On November 9, 2020, CMS launched the ESRD Quality Reporting System, which merged three legacy systems, including CROWNWeb, into one ESRD program.
**Bootstrapping was used to generate the 95% prediction interval for the predicted mean number of deaths. One hundred replicate samples of the original data were obtained by sampling with replacement. Model coefficients were then estimated, and the predicted mean number of deaths was obtained. For each bootstrap replicate, 100 predictions were randomly generated from a Poisson distribution, with the mean equal to the predicted mean number of deaths for that bootstrap replicate. The 95th percentile of the resulting 10,000 simulated observations was then taken as the upper end of the one-sided 95% prediction interval.

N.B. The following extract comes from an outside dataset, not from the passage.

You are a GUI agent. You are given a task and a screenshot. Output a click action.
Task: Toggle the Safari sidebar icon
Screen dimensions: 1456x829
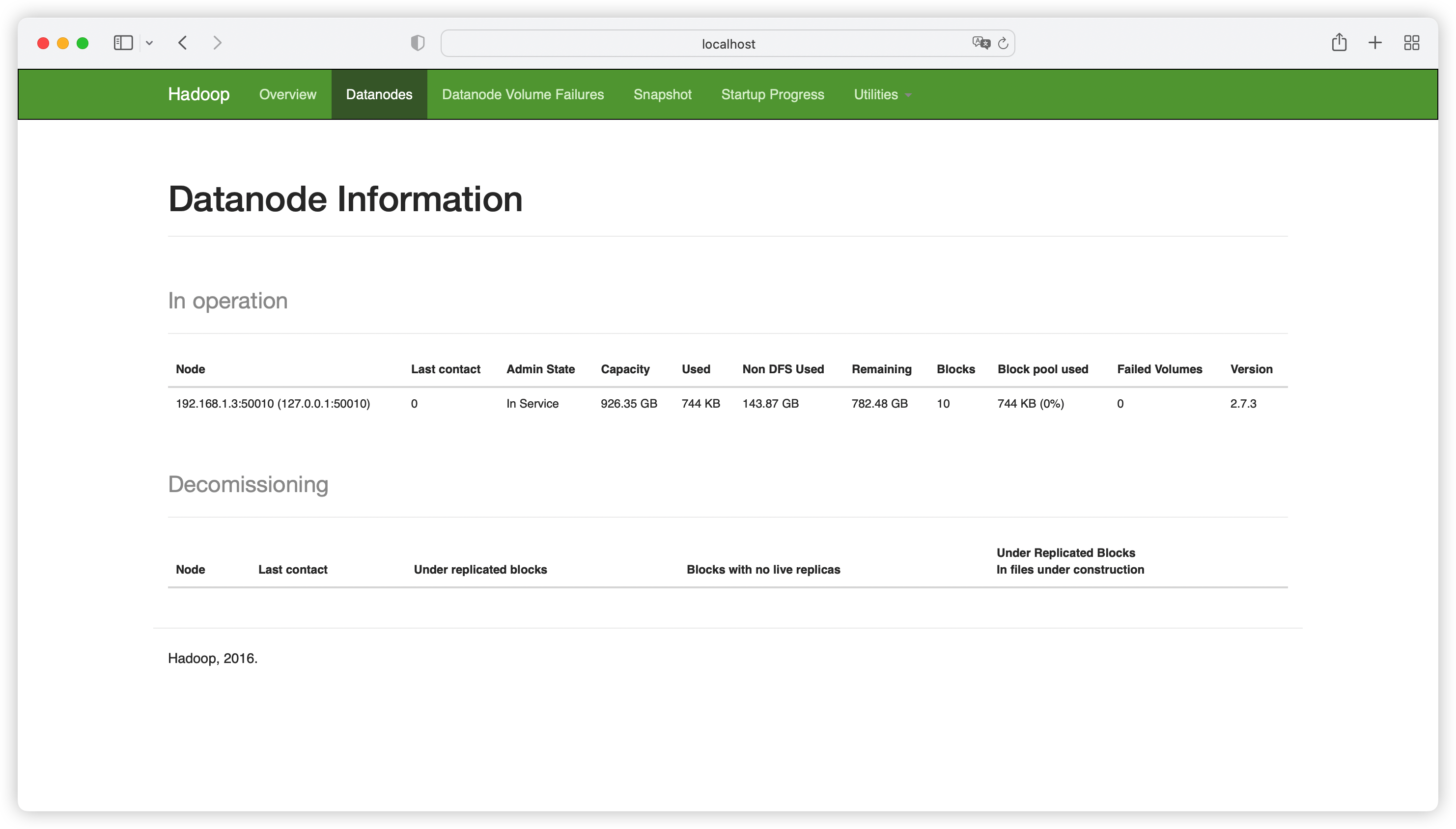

††45 C.F.R. part 46.102(l)(2), 21 C.F.R. part 56; 42 U.S.C. Sect. 241(d); 5 U.S.C. Sect. 552a; 44 U.S.C. Sect. 3501 et seq.
§§In this study, patients receiving dialysis and patients with a previous failed kidney transplant who subsequently required chronic dialysis treatment are categorized as "dialysis patients." Patients with a successful kidney transplant, even if temporary dialysis is required after transplantation, are categorized as "kidney transplant patients."
¶¶California is divided into two ESRD Network service areas (17 and 18); therefore, the impact on that entire state is not apparent in this analysis.